* Instructions to follow
Everything from the line containing "This screenshot has width=1512, height=788." through the last line of the material must be restated word for word, and only that.
[Excerpted data Boundary: Start]
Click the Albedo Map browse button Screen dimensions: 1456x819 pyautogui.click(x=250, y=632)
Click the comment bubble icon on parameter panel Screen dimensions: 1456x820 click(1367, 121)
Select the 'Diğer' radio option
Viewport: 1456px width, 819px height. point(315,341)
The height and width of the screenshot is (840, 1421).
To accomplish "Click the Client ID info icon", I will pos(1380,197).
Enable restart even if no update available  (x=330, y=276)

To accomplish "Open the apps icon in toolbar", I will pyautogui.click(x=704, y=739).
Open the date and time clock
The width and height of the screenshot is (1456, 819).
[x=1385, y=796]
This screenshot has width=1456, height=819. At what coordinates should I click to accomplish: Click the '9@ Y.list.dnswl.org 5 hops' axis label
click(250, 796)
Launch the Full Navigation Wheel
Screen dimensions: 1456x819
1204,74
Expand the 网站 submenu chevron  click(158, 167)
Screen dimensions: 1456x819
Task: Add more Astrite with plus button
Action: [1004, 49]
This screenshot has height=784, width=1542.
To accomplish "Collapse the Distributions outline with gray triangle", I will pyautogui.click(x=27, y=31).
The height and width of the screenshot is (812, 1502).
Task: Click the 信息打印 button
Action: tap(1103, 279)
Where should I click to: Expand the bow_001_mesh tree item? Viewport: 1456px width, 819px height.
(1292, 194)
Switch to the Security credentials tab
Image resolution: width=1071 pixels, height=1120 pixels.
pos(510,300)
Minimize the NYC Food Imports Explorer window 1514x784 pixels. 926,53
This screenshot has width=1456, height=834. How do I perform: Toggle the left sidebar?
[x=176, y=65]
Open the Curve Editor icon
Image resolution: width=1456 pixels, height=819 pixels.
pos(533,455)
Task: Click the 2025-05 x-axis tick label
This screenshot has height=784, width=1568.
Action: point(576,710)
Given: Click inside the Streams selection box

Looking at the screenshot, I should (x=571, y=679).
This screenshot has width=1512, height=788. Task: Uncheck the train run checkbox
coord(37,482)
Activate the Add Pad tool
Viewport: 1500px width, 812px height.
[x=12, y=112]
[Excerpted data Boundary: End]
* Solution for this problem
This screenshot has width=1512, height=788. Task: Uncheck the train run checkbox
coord(37,482)
Activate the Add Pad tool
Viewport: 1500px width, 812px height.
[x=12, y=112]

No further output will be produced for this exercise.